Since viral load and liver disease severity have never been proven to be associated, no matter how hard they’ve tried, the real cure will be an anti-fibrotic. Regenerating the health of the liver. This is a beginning, I hope:

Regenerating hope for liver disease
Published: 15 September 2006

A protein essential in the process of liver regeneration has been identified by a team of scientists, in a discovery that could lead to treatments for serious liver diseases such as hepatitis.

The protein, caveolin-1, was identified as being necessary for regeneration by a team of scientists from the Institute for Molecular Bioscience at The University of Queensland, and the University of Barcelona.

“The liver has an amazing capacity to regenerate and repair itself after damage, such as a heavy session of drinking,” Professor Robert Parton, one of the team leaders, said.

“But in some diseases, such as hepatitis and cirrhosis, the liver is so damaged that it loses this regeneration capacity.

“Identifying that caveolin-1 is an essential ingredient in the process of liver regeneration brings us a step closer to finding treatments for people whose livers are not able to heal themselves.”

The team members made their discovery by comparing normal mice with mice that were unable to produce caveolin-1.

The livers of the vast majority of normal mice were able to regenerate after damage, while three-quarters of the mice without caveolin-1 died if they sustained significant liver damage.

“The livers of mice that couldn’t produce caveolin-1 were not significantly different to normal mice before any damage occurred,” Professor Parton said.

“This suggests that other proteins may compensate for the lack of caveolin-1 when the liver is functioning normally, with its essential role becoming apparent only when the liver is injured.”

The team’s findings have been published in the current edition of top international journal Science, on the eve of UQ’s Research Week.
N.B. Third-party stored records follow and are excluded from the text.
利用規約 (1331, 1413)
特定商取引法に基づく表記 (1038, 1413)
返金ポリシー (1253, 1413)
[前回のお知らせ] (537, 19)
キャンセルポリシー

Research Week celebrates the outstanding research that is produced at The University of Queensland with public forums, seminars, workshops and the annual UQ Foundation Research Excellence Awards.

Media contacts:
Professor Rob Parton – 07 3346 2032
Bronwyn Allan, IMB Communications – 07 3346 2134 or 0418 575 247

Here’s the scoop on this:

A comparison of biopsy results and viral load numbers has never shown a correlation. That is, people can have a very high viral load, and do, without liver damage. Conversely, people can have a low viral load and severe damage to the liver, cirrhosis, or be on the verge of needing a transplant.

Therefore, measuring success of treatment has more to do with regeneration of liver tissue that has been damaged than by the viral load number.

The FDA is taking this matter up at a meeting this year. Up to now, a biopsy has not been regarded as a gold standard for measuring treatment outcomes. They are going to take another look at this. We’ll see, eh?

Viral load, however, HAS been linked to transmission rates through sexual contact and giving birth to a positive child. So, the risks of this percent or that percent changce of tranmitting it to someone else is highly influenced by the amount of virus the “transmitter” has. True also for tattooing vs needle sticks. A tattoo machine, for example, pierces the skin at 3,000 per second (I hope that is correct, I didn’t look it up this time) A contaminated surface? Anybody’s guess.